その雰囲気に、ロジーナはためらいと不相応感にさいなまれる。開けなければならない扉はたぶん彼女の身長が倍あっても、余裕では入れるほどの大きな門だ。おかげで入ると決心がつくまでに、十分近くを費やすはめになる。
やっと決心が決まり、ロジーナは扉に手を当てる。取っ手のついていないそれはただ押すだけのようだが、かなり重そうだ。手に力を加えようとしたとき、唐突に背後から声をかけられた。
「院に何か用ですか?」
「す、すいません!」
反射的に謝ってしまった彼女は、謝る必要がなかったことに後から気付く。もう蒼藍なのだから、蒼春院に入ってしかるべきなのである。
しかしやはり罰が悪そうに、注意してきた相手を見た。そして目を丸くする。
そこに立っていたのは、一人の男だった。眼鏡に白シャツ、スーツという格好は全く問題ない。が、その柄に問題があった。

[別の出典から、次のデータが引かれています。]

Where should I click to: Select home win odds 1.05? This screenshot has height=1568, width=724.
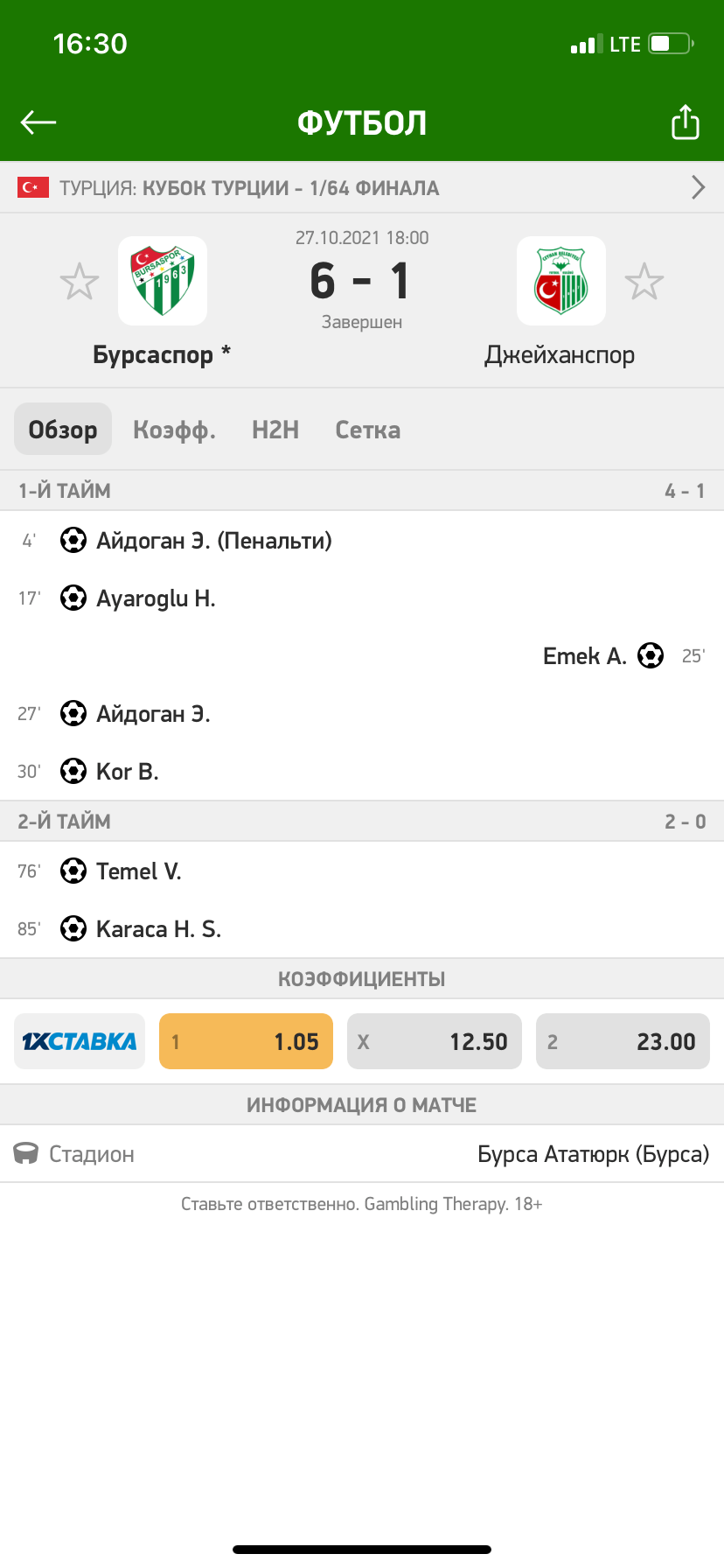tap(246, 1041)
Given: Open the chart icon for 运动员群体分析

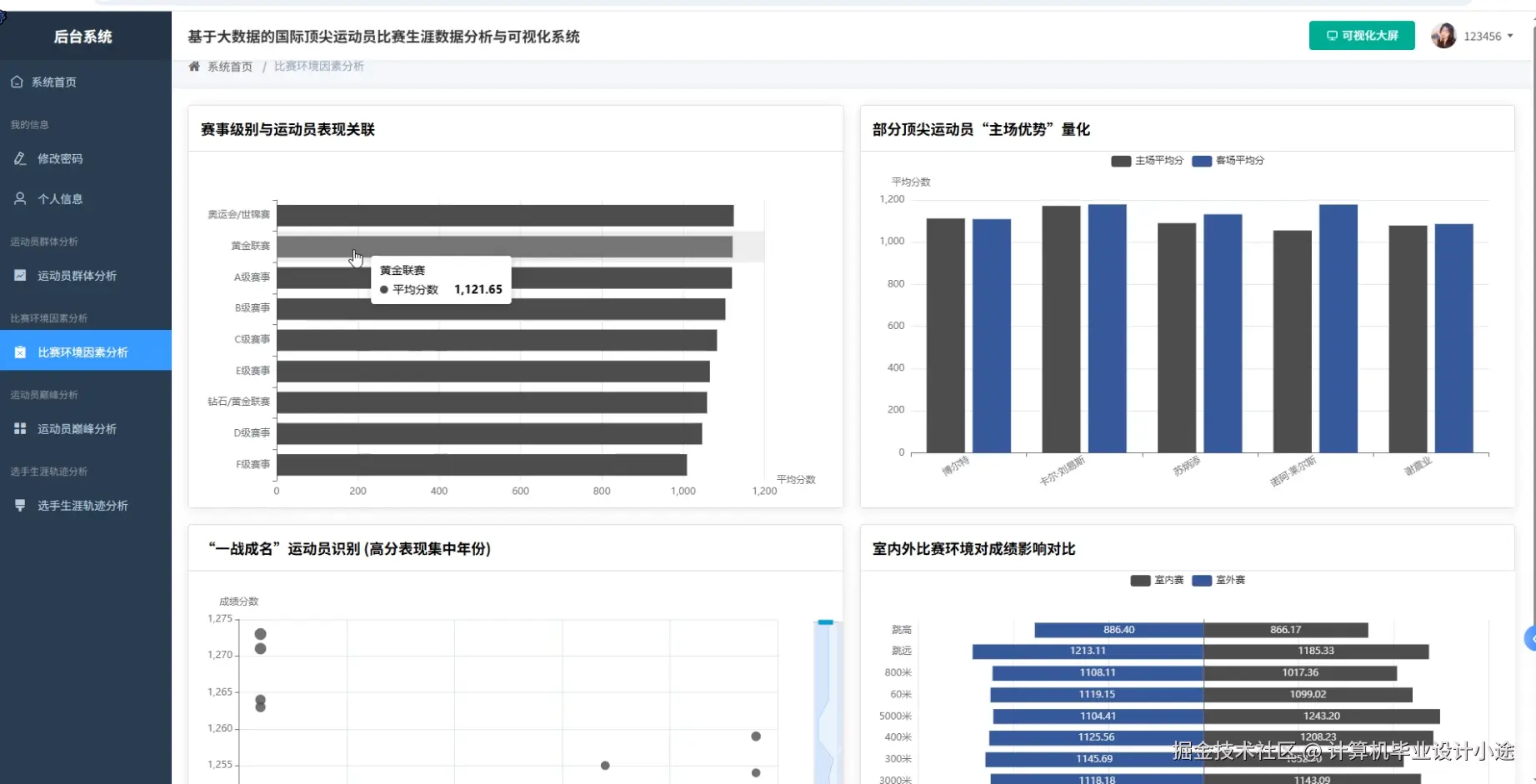Looking at the screenshot, I should [x=20, y=275].
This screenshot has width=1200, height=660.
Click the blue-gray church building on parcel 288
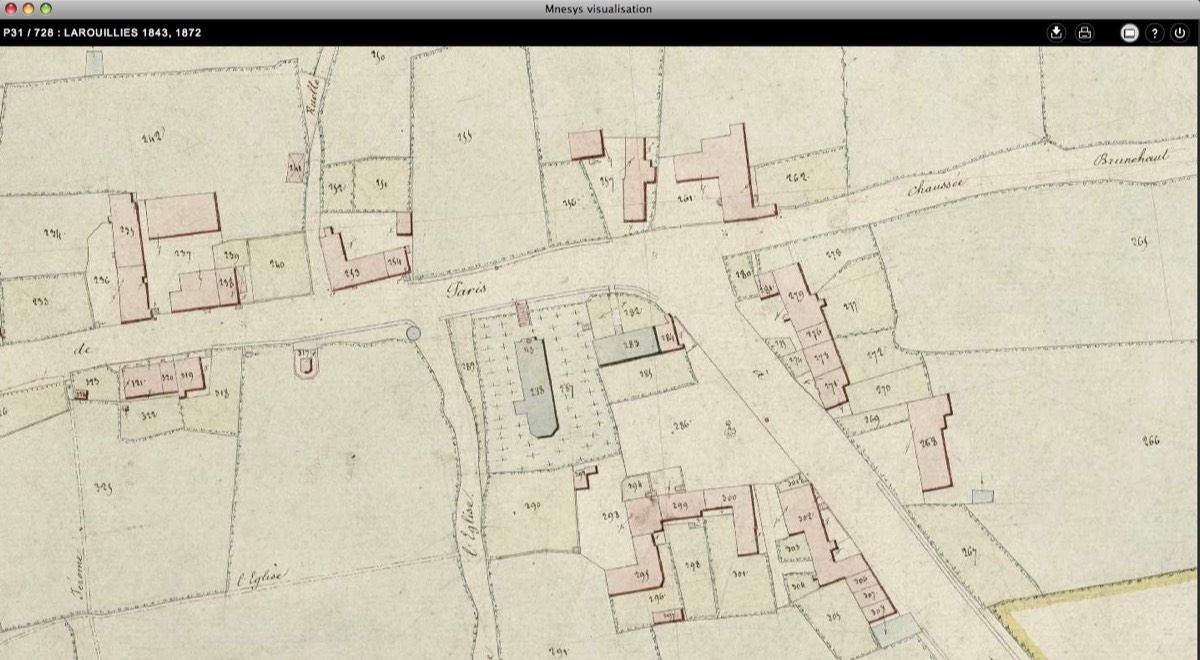coord(538,390)
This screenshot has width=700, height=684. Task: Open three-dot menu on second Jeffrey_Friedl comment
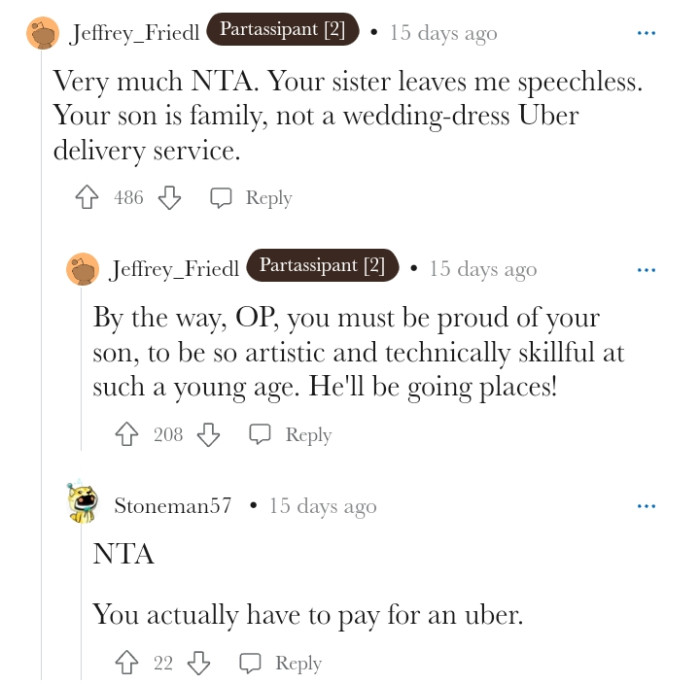coord(647,270)
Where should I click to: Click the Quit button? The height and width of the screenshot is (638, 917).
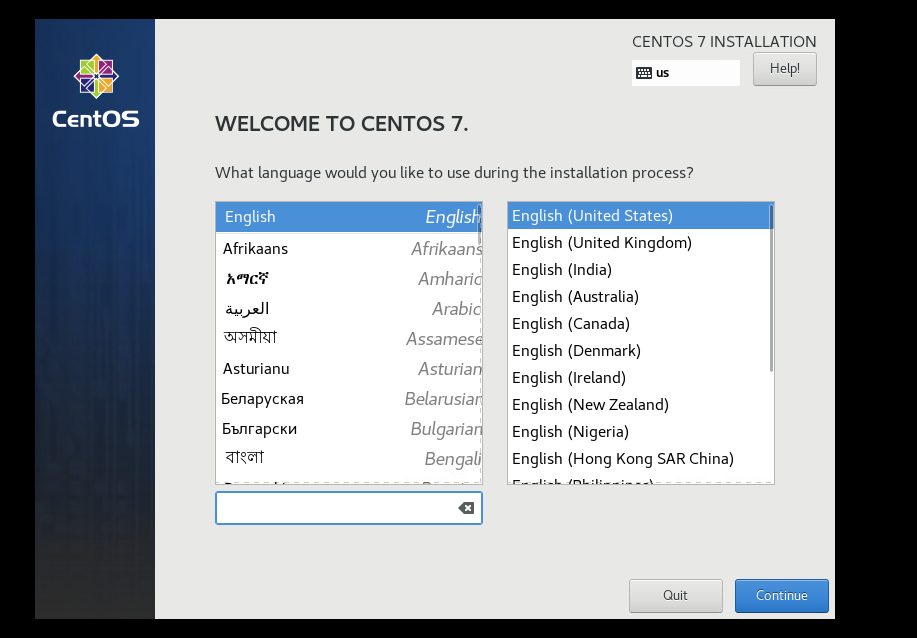click(675, 595)
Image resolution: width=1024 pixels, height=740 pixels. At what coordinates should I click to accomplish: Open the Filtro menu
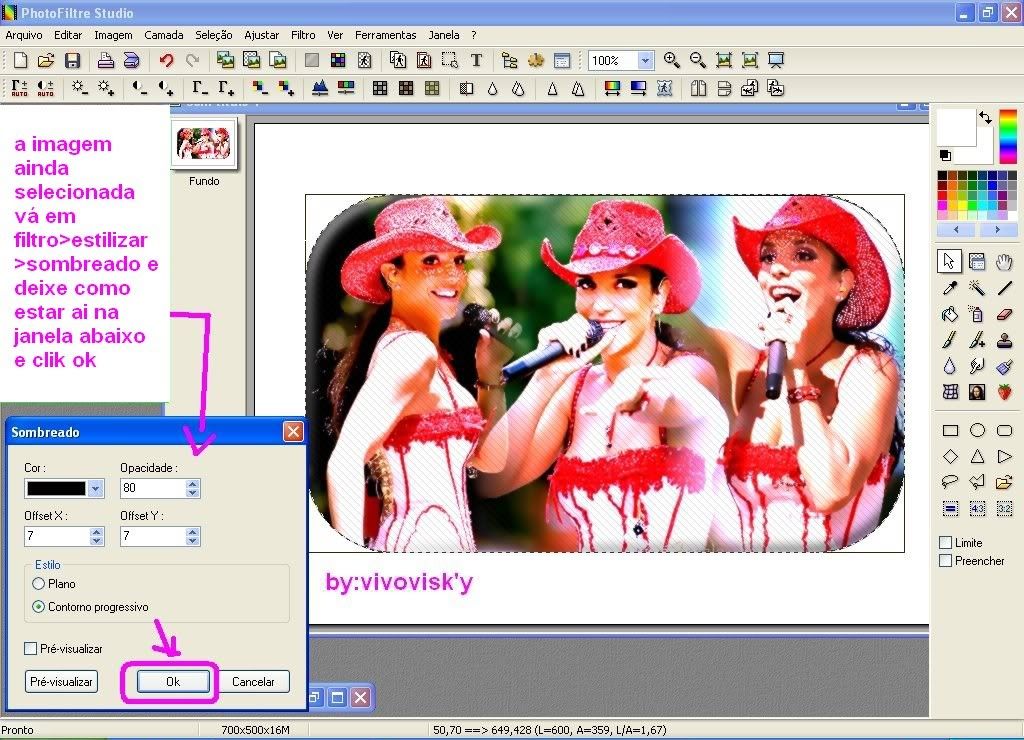(x=303, y=35)
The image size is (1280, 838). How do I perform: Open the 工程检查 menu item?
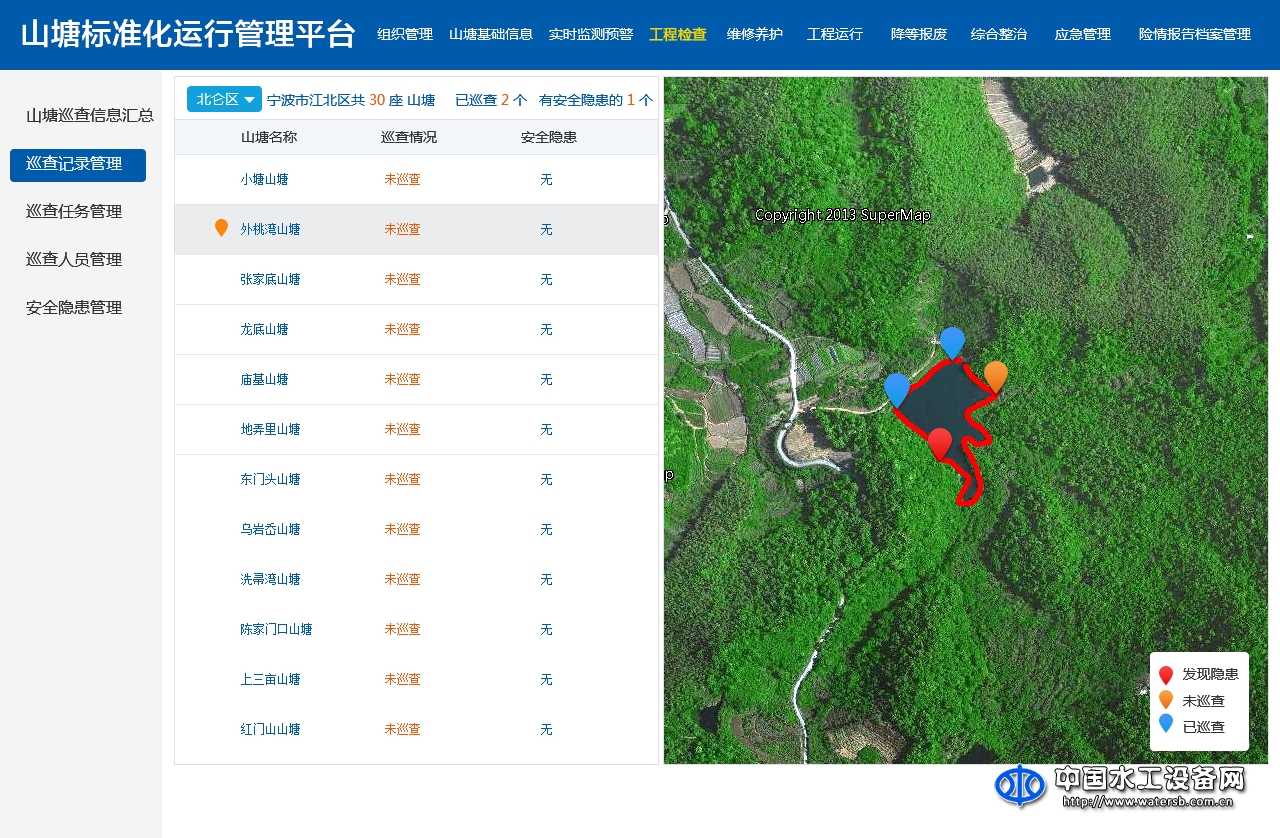click(x=678, y=33)
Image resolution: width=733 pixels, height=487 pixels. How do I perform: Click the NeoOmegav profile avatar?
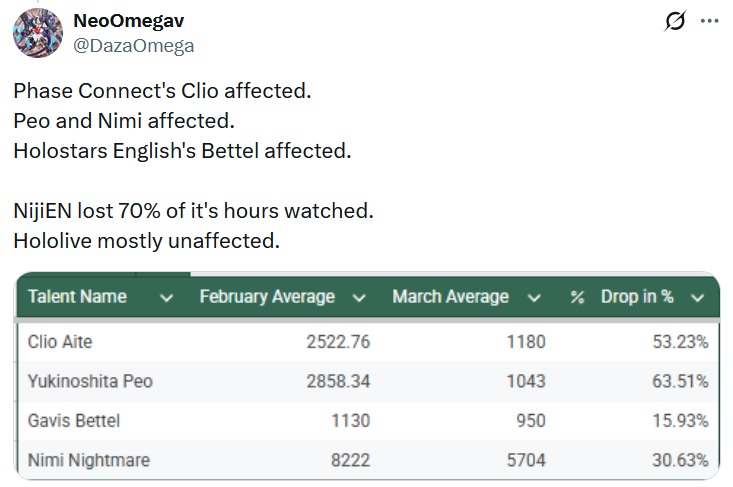coord(37,32)
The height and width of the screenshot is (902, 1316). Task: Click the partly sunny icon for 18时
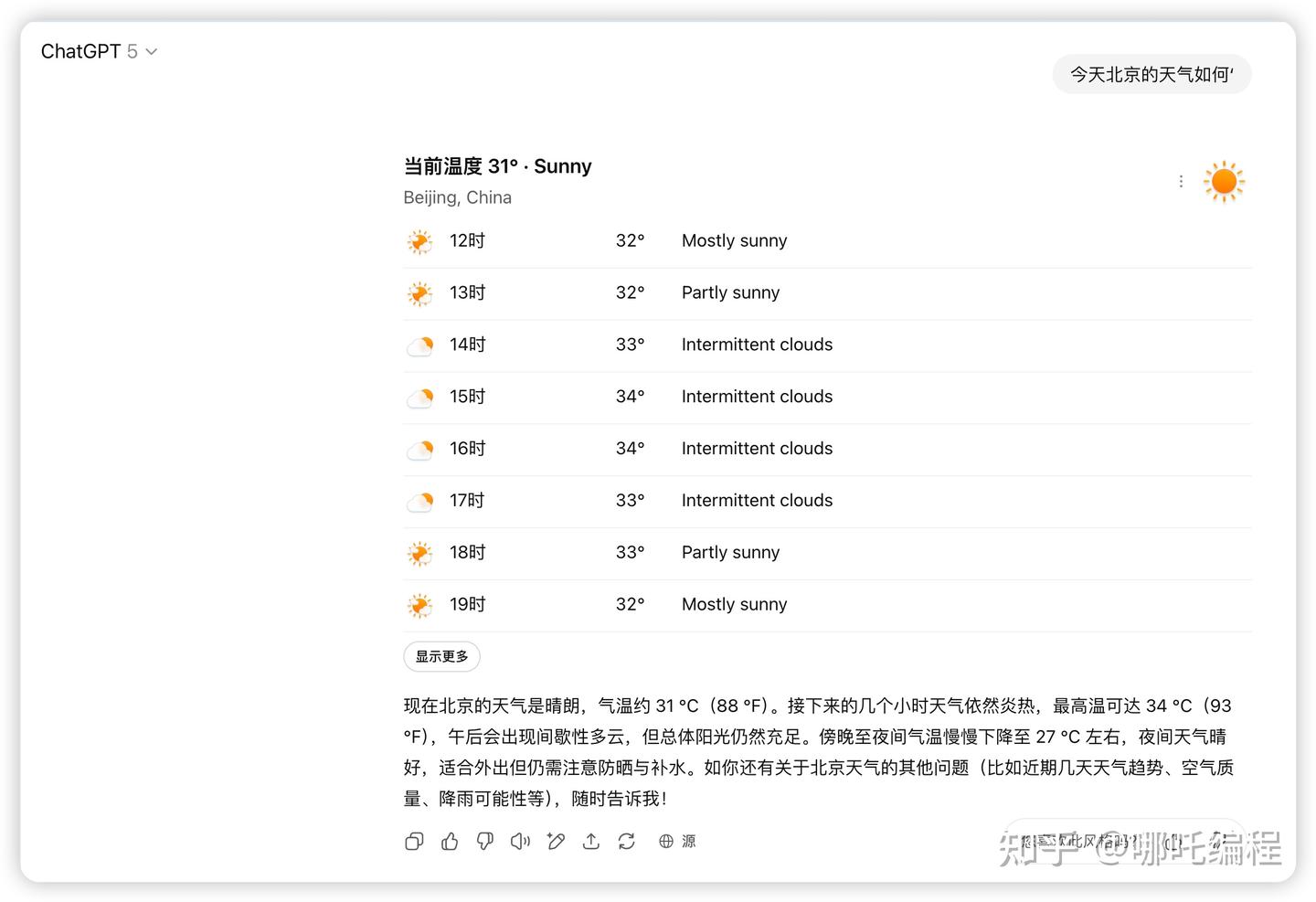(419, 553)
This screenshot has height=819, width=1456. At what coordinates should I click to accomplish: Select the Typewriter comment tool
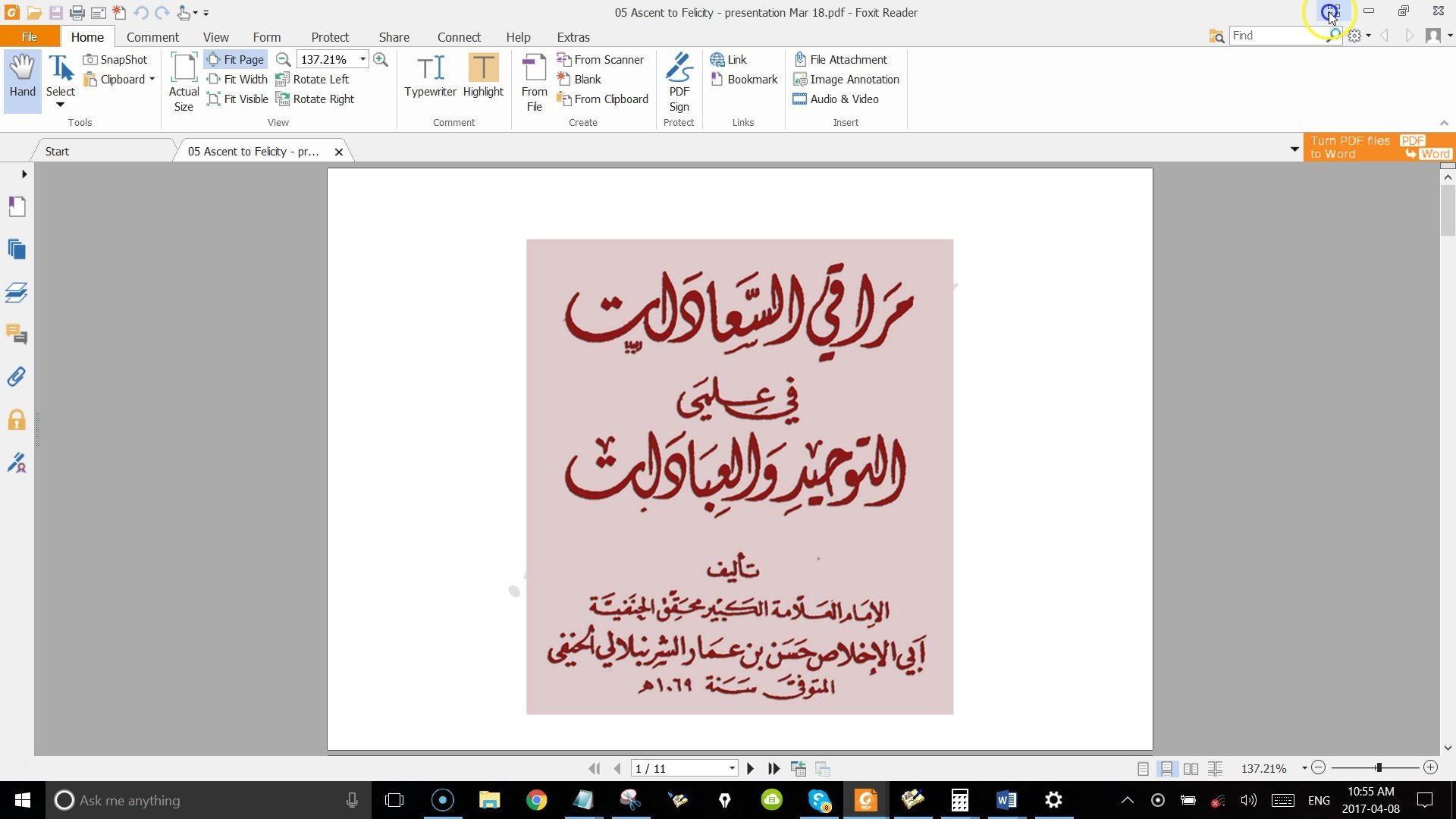(x=430, y=76)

上下ともにストライプ柄、しかも上が赤白の下が青白なのだ。せめて同じ色ならいいのだが。それだけで済むのならまだよかった。しかし加えてその男の頭には、リボンのついた黄色と白のストライプのシルクハットが乗っている。さらに絵に描いたような円形の黒いセルフレームで、異常な大きさの眼鏡までかけていた。ちなみに瞳をうかがうことはできない。どこに売っているのか、いったいどんなセンスなのかも解らない。まるでアリスのイカレ帽子屋のようだ。
あまりにも不審なその姿に、ロジーナは思わず硬直した。先ほどの発言から、この男が蒼藍の一人、みんなが言っていた「眼鏡」だと分かる。我に返った後も突然の登場と、何よりもその奇抜な姿が彼女を緊張させた。